Взять хотя бы ту же охоту. В человеке просыпается что-то первобытное, хищное. Ведь формула охоты — найти, обмануть и убить. А для того чтобы все это сделать, используется тонкий и изощренный человеческий ум.

По этому поводу у Дундурса с Барканом и был постоянный спор.

— Хорошо, мы жестокие, мы хищники. — Под «мы» Арнольд подразумевал охотников, под «вы» — остальную часть человечества. — А вы кто? Этакие порхающие над землей ангелы, творящие добро, и только? Еще бы, вы никого не убиваете, вы просто едите убитое. Ваша совесть чиста, вы ведь не видите, как поросенка или козу разделывают, чтобы удовлетворить вашу утробу. Это называется… Впрочем, вы сами хорошо знаете, как это называется. А мы честно идем на охоту и добываем свой кусок мяса.

Дундурс возбуждался, когда рассказывал об охоте, но спор так и оставался незаконченным.

…Наконец машина остановилась, охотники выпрыгнули из кузова. Баркан тоже прыгнул, онемевшие от долгого и неудобного сидения ноги заныли, по ним словно побежали муравьи.

Появился егерь, его тотчас же окружили, началось совещание.
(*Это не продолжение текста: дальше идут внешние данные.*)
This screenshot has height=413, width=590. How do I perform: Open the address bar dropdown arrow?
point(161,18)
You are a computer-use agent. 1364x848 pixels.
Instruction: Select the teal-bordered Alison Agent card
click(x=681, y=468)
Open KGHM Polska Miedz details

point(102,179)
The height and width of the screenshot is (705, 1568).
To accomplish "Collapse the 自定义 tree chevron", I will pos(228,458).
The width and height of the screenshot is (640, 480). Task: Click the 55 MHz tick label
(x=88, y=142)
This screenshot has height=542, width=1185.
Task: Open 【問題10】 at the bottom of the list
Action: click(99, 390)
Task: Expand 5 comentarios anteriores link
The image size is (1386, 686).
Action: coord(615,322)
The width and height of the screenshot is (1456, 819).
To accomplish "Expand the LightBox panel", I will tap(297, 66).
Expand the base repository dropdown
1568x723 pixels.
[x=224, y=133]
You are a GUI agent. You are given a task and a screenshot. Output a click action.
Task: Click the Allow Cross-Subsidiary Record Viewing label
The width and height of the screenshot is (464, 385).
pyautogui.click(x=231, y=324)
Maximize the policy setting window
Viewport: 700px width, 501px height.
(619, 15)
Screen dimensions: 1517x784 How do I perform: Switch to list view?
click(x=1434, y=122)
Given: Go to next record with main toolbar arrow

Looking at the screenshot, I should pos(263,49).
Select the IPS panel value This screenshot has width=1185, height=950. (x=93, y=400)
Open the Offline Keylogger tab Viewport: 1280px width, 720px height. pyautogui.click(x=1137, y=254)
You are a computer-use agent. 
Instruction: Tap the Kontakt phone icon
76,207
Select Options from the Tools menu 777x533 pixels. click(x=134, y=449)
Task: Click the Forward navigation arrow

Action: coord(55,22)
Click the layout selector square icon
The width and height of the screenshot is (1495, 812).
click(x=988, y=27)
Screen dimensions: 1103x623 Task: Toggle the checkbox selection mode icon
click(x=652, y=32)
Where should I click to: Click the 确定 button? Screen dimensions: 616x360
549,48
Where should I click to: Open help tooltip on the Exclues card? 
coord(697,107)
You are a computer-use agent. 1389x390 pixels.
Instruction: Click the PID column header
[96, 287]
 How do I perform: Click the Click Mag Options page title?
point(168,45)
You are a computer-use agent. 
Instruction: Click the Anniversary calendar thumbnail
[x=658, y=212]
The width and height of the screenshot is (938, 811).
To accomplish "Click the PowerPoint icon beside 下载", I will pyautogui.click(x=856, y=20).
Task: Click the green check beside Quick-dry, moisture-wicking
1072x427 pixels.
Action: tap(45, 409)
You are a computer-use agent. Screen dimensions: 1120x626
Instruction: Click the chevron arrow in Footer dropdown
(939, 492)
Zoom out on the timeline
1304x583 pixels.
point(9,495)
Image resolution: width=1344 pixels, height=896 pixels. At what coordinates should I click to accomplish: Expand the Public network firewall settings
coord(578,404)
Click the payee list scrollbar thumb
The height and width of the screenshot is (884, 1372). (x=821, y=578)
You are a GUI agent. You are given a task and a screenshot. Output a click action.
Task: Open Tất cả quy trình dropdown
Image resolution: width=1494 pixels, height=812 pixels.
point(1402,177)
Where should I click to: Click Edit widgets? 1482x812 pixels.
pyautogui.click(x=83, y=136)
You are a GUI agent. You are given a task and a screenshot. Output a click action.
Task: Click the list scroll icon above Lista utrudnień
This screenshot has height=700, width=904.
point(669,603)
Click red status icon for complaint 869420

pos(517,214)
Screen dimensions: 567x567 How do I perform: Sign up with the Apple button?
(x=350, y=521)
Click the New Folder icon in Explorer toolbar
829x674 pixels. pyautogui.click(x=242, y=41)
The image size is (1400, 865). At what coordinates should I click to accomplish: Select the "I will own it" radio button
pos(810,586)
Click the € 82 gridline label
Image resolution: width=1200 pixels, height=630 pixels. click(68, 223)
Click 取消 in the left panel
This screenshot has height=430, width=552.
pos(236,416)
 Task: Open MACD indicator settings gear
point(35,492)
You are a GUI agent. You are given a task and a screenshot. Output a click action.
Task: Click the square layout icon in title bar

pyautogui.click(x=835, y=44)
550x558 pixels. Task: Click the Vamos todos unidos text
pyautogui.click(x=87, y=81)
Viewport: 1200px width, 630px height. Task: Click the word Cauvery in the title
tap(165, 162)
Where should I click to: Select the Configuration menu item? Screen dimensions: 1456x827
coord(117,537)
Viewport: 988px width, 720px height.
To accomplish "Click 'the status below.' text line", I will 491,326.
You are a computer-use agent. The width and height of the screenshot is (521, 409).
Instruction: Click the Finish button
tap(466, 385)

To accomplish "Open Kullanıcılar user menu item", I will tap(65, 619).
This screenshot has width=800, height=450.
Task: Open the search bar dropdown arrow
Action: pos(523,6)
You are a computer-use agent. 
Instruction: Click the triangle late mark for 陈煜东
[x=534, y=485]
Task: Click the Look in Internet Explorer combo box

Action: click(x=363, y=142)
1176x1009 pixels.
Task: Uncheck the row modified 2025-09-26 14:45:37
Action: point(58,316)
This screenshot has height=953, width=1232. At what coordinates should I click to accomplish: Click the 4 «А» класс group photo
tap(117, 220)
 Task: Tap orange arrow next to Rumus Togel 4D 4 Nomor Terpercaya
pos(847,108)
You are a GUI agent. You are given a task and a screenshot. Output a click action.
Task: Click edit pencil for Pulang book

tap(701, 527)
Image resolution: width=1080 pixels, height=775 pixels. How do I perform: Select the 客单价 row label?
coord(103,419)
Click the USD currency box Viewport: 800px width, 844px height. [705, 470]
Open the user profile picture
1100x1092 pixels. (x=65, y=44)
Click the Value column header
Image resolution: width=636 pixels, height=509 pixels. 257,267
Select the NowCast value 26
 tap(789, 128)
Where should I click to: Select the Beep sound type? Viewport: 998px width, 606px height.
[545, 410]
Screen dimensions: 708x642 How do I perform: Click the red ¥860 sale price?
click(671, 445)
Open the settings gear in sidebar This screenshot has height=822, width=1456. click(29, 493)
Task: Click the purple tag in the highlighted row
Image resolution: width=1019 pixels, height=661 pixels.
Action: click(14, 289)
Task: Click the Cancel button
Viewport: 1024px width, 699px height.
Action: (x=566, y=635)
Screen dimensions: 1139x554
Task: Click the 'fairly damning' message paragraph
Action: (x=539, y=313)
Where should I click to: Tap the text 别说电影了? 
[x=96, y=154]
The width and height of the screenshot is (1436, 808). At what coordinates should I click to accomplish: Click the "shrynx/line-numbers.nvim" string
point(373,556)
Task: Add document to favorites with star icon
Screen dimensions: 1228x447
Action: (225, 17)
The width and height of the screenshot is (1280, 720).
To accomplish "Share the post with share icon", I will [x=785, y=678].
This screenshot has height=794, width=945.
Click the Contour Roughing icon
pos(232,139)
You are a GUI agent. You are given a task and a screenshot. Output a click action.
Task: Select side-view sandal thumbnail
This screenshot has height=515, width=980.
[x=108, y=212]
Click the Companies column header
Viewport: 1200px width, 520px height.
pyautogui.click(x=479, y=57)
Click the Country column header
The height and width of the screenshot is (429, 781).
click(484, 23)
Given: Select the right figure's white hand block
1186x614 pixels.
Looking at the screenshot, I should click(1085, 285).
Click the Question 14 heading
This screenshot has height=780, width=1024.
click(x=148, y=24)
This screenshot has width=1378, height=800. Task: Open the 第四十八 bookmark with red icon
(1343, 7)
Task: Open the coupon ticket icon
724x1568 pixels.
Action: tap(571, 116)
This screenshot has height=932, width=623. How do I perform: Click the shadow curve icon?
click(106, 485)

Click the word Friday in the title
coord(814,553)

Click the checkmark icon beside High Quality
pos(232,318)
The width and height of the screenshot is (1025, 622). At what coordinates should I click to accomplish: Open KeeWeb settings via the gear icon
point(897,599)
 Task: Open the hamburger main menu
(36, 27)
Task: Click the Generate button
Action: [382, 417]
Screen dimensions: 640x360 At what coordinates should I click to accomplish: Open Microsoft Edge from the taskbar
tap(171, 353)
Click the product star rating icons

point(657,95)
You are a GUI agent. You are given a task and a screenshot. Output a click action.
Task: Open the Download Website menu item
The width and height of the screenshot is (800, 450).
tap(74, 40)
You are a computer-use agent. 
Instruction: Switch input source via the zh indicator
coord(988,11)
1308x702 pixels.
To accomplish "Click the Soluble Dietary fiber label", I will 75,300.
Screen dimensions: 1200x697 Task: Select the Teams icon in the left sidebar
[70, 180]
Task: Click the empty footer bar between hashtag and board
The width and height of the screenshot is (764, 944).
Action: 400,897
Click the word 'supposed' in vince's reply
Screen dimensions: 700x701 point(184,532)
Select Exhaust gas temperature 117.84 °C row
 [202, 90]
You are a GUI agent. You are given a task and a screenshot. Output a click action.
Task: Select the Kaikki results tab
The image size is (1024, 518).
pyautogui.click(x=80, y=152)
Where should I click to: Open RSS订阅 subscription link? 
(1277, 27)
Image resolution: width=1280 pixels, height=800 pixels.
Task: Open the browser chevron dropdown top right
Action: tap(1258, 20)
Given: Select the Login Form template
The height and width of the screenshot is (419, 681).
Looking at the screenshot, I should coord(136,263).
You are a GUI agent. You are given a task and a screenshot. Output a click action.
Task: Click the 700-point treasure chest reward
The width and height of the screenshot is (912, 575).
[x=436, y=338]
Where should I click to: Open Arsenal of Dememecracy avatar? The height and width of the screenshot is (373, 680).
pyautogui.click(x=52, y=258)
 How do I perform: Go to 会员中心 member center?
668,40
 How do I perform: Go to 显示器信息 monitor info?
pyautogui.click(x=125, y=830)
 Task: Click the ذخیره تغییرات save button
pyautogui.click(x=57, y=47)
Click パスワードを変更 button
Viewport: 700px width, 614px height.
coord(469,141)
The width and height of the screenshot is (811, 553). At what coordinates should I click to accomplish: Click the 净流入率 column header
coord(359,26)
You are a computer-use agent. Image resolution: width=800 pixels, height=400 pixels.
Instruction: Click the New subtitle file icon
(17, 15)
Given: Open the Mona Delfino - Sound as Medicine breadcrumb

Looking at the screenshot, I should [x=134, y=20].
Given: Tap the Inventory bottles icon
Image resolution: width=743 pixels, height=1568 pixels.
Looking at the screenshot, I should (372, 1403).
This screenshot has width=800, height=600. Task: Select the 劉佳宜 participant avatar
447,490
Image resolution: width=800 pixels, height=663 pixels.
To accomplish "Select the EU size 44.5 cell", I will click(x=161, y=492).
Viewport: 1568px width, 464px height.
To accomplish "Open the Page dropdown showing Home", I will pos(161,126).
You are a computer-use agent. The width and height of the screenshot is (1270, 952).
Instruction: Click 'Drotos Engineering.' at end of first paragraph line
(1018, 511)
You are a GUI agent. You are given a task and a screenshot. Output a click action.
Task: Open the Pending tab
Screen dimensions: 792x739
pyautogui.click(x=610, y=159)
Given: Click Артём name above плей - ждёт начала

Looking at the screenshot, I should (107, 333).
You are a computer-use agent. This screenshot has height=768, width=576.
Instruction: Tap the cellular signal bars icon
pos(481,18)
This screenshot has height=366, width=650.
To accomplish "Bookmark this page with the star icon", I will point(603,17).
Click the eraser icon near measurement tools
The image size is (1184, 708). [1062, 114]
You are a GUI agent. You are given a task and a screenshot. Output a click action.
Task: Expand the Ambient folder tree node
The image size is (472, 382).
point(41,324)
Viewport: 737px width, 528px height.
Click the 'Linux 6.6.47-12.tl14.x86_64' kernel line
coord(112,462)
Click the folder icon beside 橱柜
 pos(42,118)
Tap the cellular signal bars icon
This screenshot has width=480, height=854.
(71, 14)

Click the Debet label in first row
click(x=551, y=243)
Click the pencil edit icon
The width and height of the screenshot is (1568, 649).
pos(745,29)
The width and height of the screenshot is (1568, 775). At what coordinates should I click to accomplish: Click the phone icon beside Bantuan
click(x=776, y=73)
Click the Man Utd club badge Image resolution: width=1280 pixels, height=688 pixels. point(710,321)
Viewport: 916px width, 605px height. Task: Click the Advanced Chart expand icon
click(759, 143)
Виктор знал, что у группы имеется лицензия на отстрел двух кабанов. Ему казалась смешной эта бумажка, по которой можно было убить именно двух кабанов. Как в гастрономе: пришел — купил. В том, что никто никого не убьет, он не сомневался ни на мгновение. Сколько он выслушивал рыбацких рассказов, какой только рыбы не насмотрелся в воображении, но когда дело доходило до конкретной рыбалки, ветер всегда оказывался не тот, температура или слишком низкой, или слишком высокой.

Баркан смотрел на охотников и удивлялся. Как дети! С серьезным видом, «профессионально», обсуждают там что-то, будто в войну играют. Вчера еще такие милые, интеллигентные люди, они сегодня были похожи бог знает на кого. В грубой одежде, увешанные оружием и ножами, они, казалось, могли разорвать кого угодно. Арнольд несколько раз оборачивался и ободряюще подмигивал другу.